Note that support for TYPE_PARAMETER can seemingly be added later. For now disallowing them avoids inconsistencies with how checkerframework (and possibly other tools) would interpret annotations on type parameters.

stephan-herrmann commented 4 years ago

Protocol from 2019-08-01 mentions (when talking about annotating upper and lower bounds at once):

claim that "I cannot accept a collection into which I must be able to put null"

  • Isn't that foo(Collection<? super @Nullable Foo>) ?
  • (yes, that should work)

(Isn't there one negation too many in the claim?)

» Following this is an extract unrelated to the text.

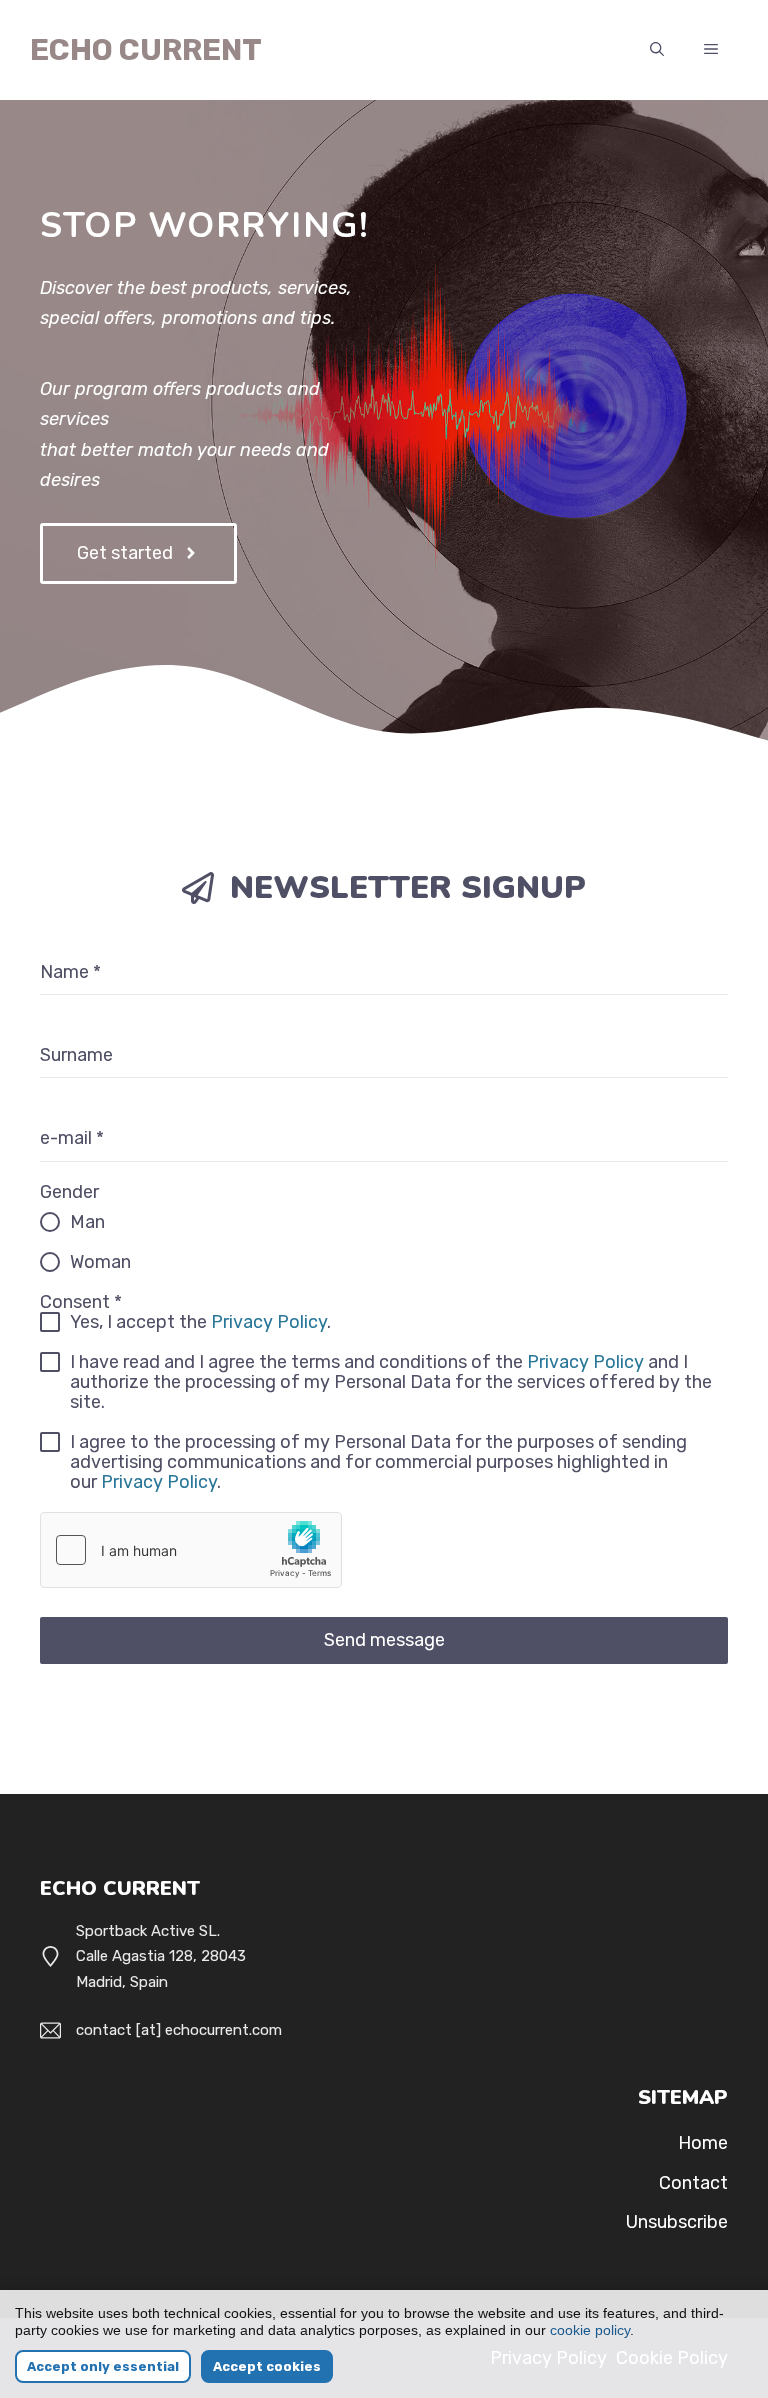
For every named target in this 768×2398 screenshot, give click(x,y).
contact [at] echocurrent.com (179, 2030)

Anyway, by this construct you'd loose ability to ensure that elements in that collection are indeed Foo. So how to express

Similar situation involving a type parameter:

Type parameters cannot define a lower bound, so the above cannot be expressed, unless we allow <@Nullable T>.

cpovirk commented 4 years ago

Protocol from 2019-08-01 mentions (when talking about annotating upper and lower bounds at once):

claim that "I cannot accept a collection into which I must be able to put null"

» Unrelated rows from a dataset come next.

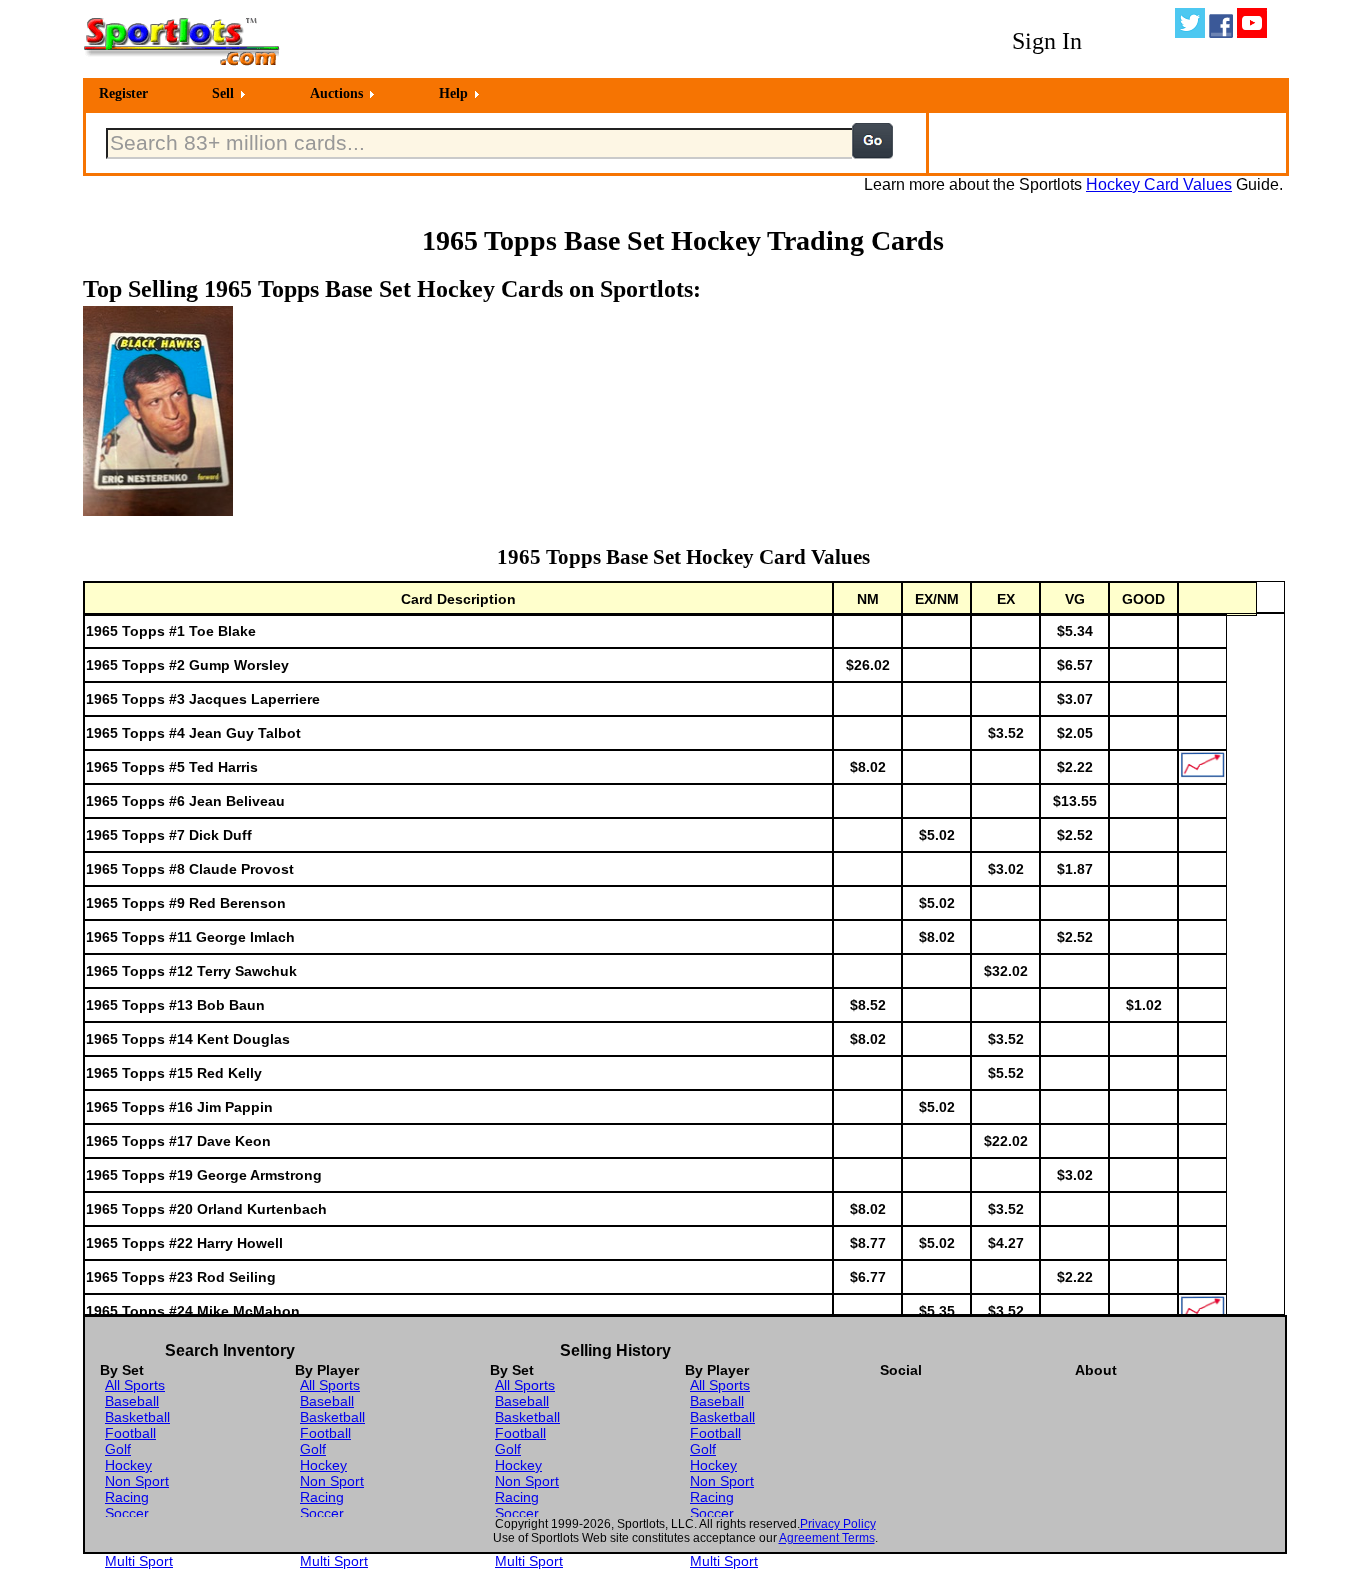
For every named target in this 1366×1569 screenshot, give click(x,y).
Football (130, 1433)
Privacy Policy (838, 1524)
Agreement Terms (827, 1538)
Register (123, 93)
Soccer (127, 1513)
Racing (127, 1497)
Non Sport (137, 1481)
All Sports (135, 1385)
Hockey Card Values (1159, 184)
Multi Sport (139, 1561)
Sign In (1047, 41)
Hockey (128, 1465)
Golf (118, 1449)
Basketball (137, 1417)
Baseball (132, 1401)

  • Isn't that foo(Collection<? super @Nullable Foo>) ?
  • (yes, that should work)

(Isn't there one negation too many in the claim?)

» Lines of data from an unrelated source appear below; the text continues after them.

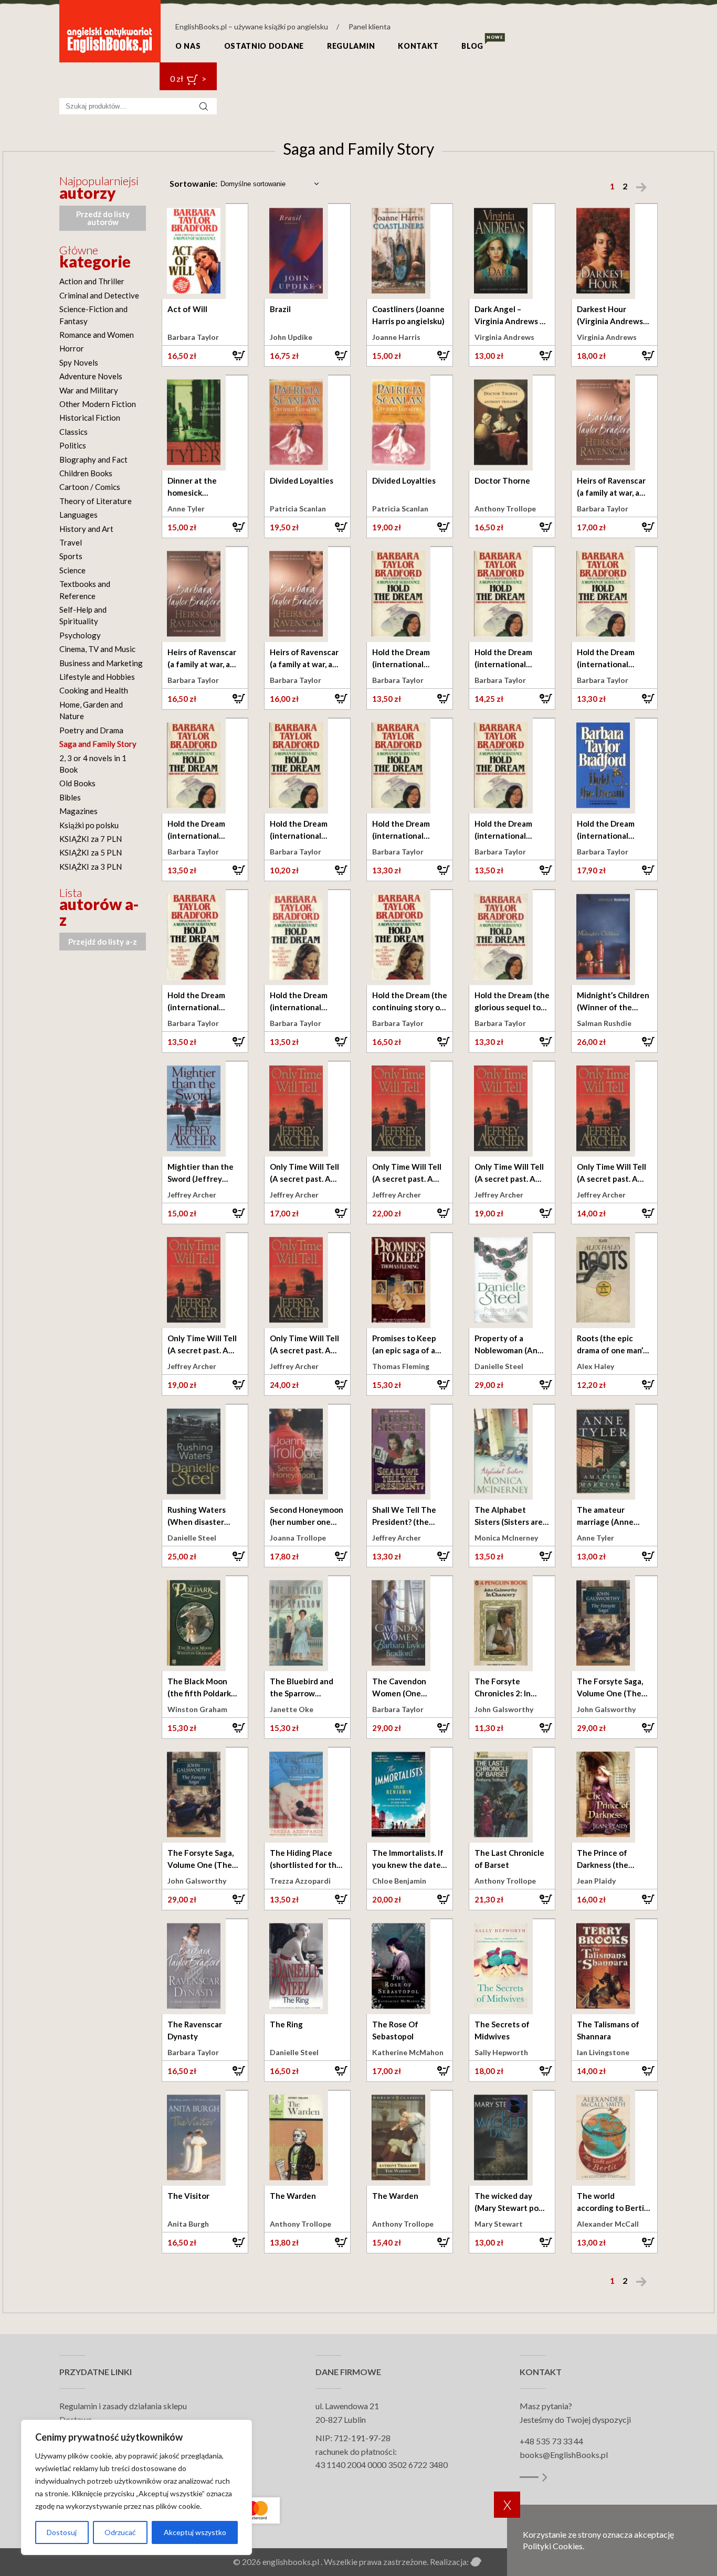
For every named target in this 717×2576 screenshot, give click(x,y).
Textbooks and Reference (84, 589)
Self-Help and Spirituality (83, 615)
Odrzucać (120, 2532)
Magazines (78, 811)
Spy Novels (78, 362)
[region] (136, 2487)
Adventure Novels (90, 376)
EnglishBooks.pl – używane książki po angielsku (251, 26)
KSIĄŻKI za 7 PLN (90, 838)
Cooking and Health (93, 690)
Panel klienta (370, 26)
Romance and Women (96, 334)
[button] (205, 355)
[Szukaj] (204, 106)
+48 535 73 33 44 (551, 2441)
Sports (70, 556)
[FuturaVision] (477, 2562)
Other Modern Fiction (97, 404)
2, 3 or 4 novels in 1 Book (92, 763)
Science (72, 570)
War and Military (88, 390)
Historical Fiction (89, 417)
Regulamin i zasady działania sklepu (123, 2406)
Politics (72, 445)
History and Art (86, 528)
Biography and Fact (93, 459)
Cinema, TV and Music (97, 649)
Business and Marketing (101, 663)
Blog (472, 45)
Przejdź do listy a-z (102, 941)
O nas (188, 45)
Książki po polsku (89, 825)
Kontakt (418, 45)
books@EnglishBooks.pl (564, 2455)
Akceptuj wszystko (195, 2532)
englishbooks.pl (290, 2562)
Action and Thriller (91, 281)
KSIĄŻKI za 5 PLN (90, 852)
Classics (73, 431)
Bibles (70, 797)
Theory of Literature (95, 501)
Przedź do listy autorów (103, 218)
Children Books (85, 473)
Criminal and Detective (99, 295)
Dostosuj (62, 2532)
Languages (78, 514)
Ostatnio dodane (264, 45)
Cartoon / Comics (89, 486)
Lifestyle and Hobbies (97, 676)
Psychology (80, 635)
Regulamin (351, 45)
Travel (70, 542)
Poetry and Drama (91, 730)
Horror (71, 348)
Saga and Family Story (97, 744)
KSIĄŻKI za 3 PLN (90, 866)
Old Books (77, 783)
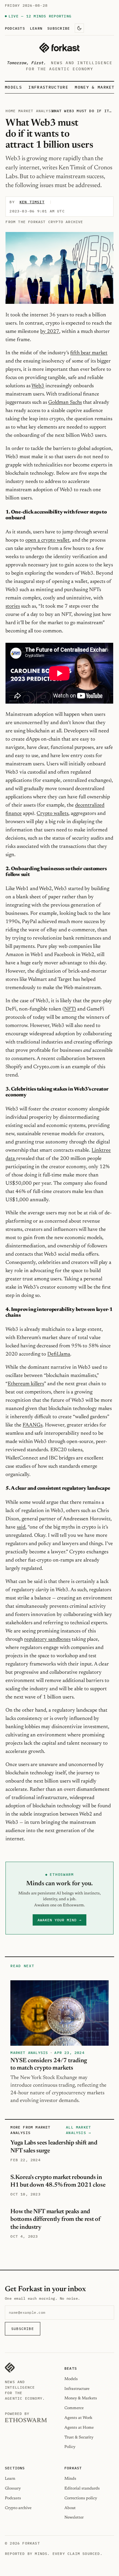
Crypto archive (18, 2508)
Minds (70, 2479)
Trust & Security (78, 2437)
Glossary (13, 2488)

I was not at the meeting, and I'm looking at it that same way. I think the idea may have been that someone said "It's not possible to express x," and then someone said "You can express x by doing the following." So I think the claim is:

"My method is going to put Foo instances and possibly null into a Collection. What should its parameter type be?"

To which the proposed answer is:

foo(Collection<? super @Nullable Foo>)

Anyway, by this construct you'd loose ability to ensure that elements in that collection are indeed Foo.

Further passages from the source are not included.